Serum concentrations and urinary recovery rates of ceftizoxime (CZX) were investigated in 13 mature newborns and 16 premature newborns (with ages 1-17 days) after one shot intravenous injection of 10 and 20mg/kg, respectively, for treatment and prophylaxis of various infections. Obtained data were studied comparatively among the 3 groups,
i. e. the 1st group (age: 0-3 days), 2nd group (age: 4-7 days) and 3rd group (age: 8 days or older). The clinical investigation was made in 9 male and 6 female newborns aged 3-34 days including 4 pediatrics patients with septicemia (1 with purulent miningitis, 1 with urinary tract infection, 1 with Staphylococcal pneumonia and 1 without complication), 1 with maxillary sinusitis, 5 with bron-chopneumonia and 5 with urinary tract infections.

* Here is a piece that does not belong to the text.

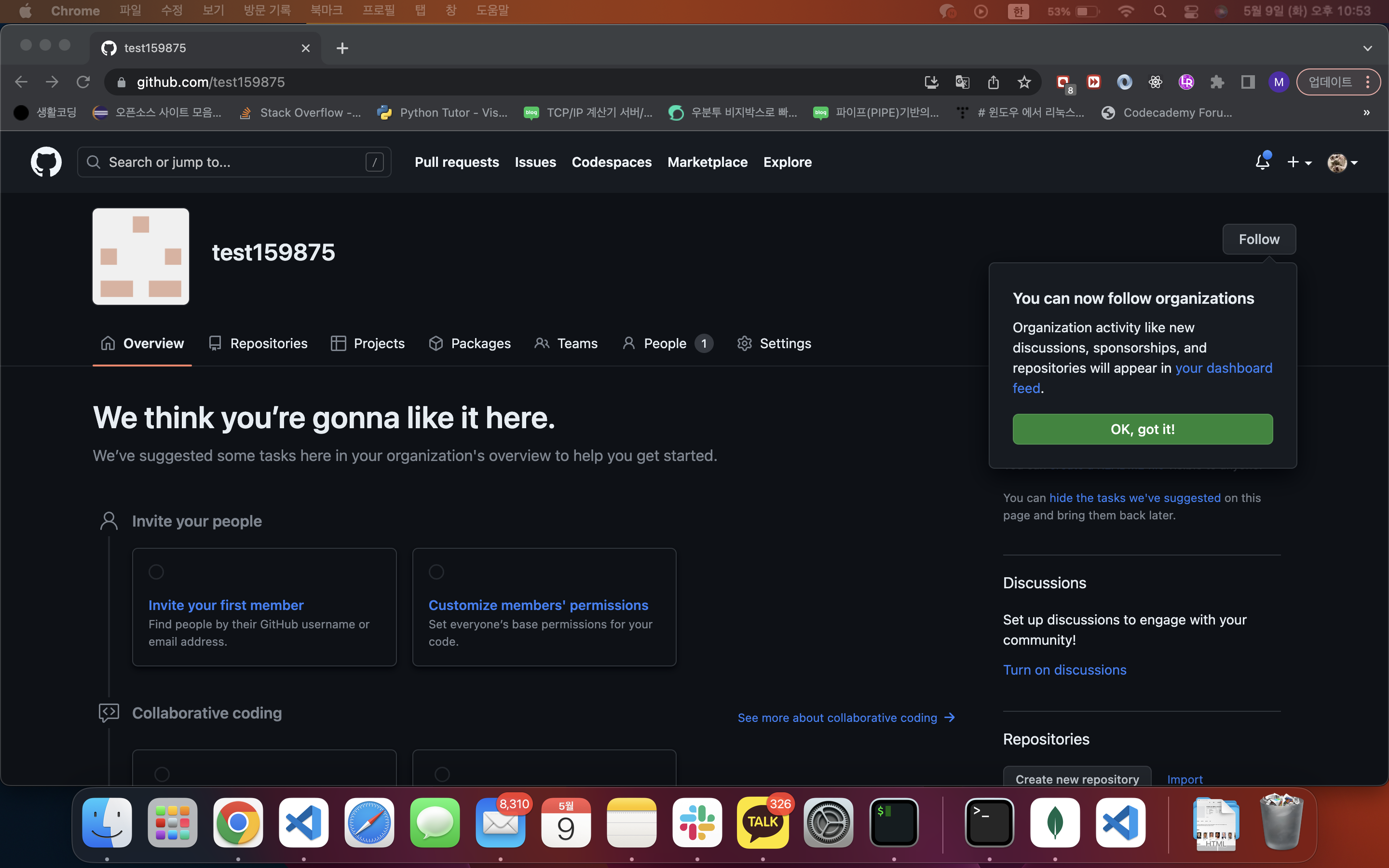This screenshot has width=1389, height=868.
Task: Bookmark page using the star icon
Action: coord(1024,82)

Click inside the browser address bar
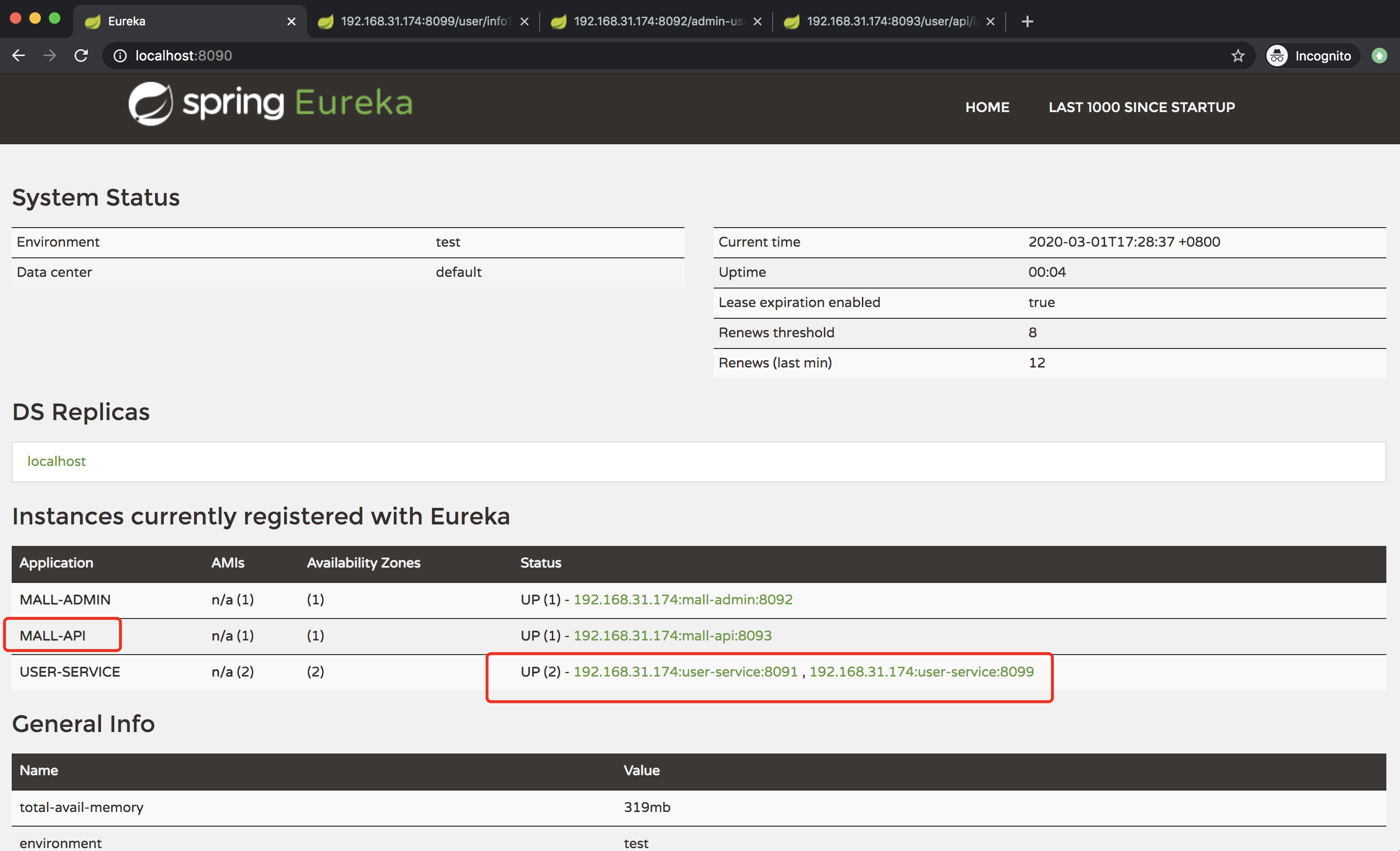(x=398, y=55)
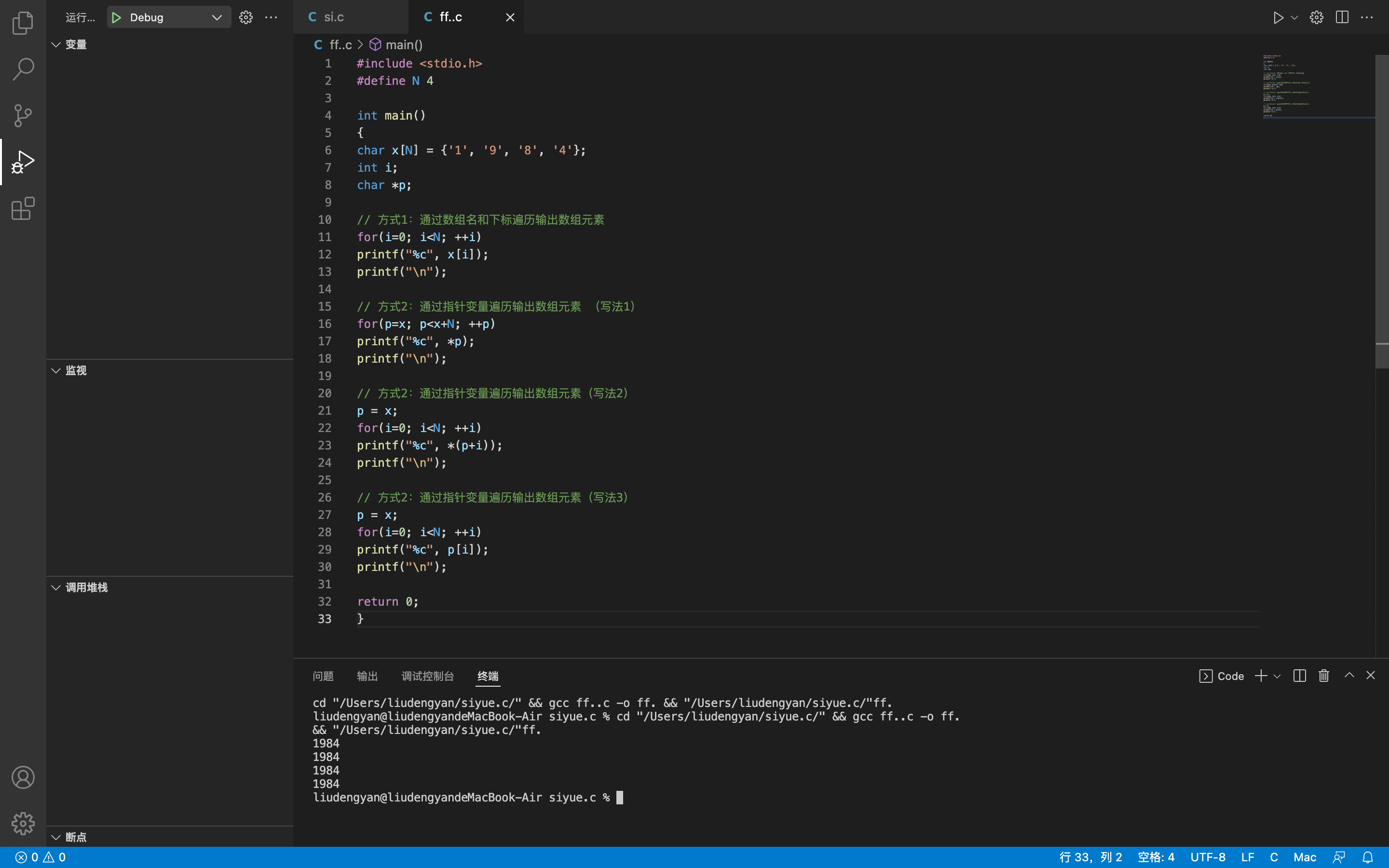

1. Serum concentrations and urinary recovery rates
(1) Mature newborns given one shot intravenous injection of 10mg/kg
Serum concentrations of the drug in the 1st, 2nd and 3rd groups in 30 minutes after one shot intravenous injection of 10mg/kg peaked at 18.9-23.3μg/ml, without any significant differences, and thereafter gradually declined to 2.10-4.99μg/ml at 8 hours. Serum half-lives were shorter in older subjects and values in the 3 groups were 3.89, 2.99 and 2.35 hours, respectively. Urinary recovery rates ranged from 55.5% to 70.0% at 8-6 hours in the 3 patients.
(2) Mature newborns given one shot intravenous injection of 20mg/kg
Serum concentrations of the drug in the 3 groups peaked in 30 minutes after one shot intravenous injection of 20mg/kg at, respectively, 36.9, 41.4 and 38.4μg/ml, and thereafter they gradually declined to 9.0, 7.3 and 4.5μg/ml at 8 hours, respectively. Serum half-lives were shorter in older subjects and values in the 3 groups were 3.59, 2.93 and 2.49 hours, respectively. Urinary recovery rates ranged from 43.5 to 78.2% within 12 hours in 2 patients, within 8 hours in 2 patients and within 6 hours in 1 patient.
(3) Premature newborns given one shot intravenous injection of 10mg/kg
Serum concentrations of the drug in the 3 groups peaked in 30 minutes after one shot intravenous injection of 10mg/kg at, respectively, 27.9, 21.5 and 23.0μg/ml, and they gradually declined thereafter to 10.8, 6.2 and 6.5μg/ml at 8 hours, respectively. Serum half-lives were shorter in older subjects and values in the 3 groups were 5.28, 4.43 and 4.24 hours, respectively. Urinary recovery rates were 98.5% within 24 hours in 1 patient; 72.1 and 81.5% within 12 hours in 2 patients; and 59.0-79.4% within 8 hours in 3 patients.
(4) Premature newborns given one shot intravenous injection of 20mg/kg
Serum concentrations of the drug in the 3 groups peaked in 30 minutes after one shot intravenous injection of 20mg/kg at, respectively, 49.8, 37.0 and 42.2μg/ml, they gradually declined thereafter to 14.1, 6.6 and 4.9μg/ml at 8 hours, respectively. Serum half-lives were shorter in older subjects and values in the 3 groups were 4.27, 3.02 and 2.06 hours, respectively. Urinary recovery rates were 75.1% within 24 hours in 1 patient; 60.0 and 56.9% within 8 hours in 2 patients; and 53.8-70.6% within 6 hours in 5 patients.
2. Clinical results
CZX was given at dose levels between 21.1 and 175.4mg/kg in 2-4 times in divided portions to 15 patients (18 diseases). The drug was ineffective in only 1 patient with septicemia+Staphylococcal pneumonia. The effectiveness rate was 94%. Pathogens were detected in 13 patients (16 diseases) including 7 diseases caused by
Escherichia coli, 2 diseases caused by
Klebsiella pneumoniae, 3 diseases caused by
Staphylococcus aureus, 1 disease caused by
Staphylococcus epidermidis, 2 diseases caused by GBS and 1 disease caused by
Streptococcus pneumoniae. All the pathogens were eradicated during the clinical treatment, except
S. aureus in 1 patient which did not respond to the drug.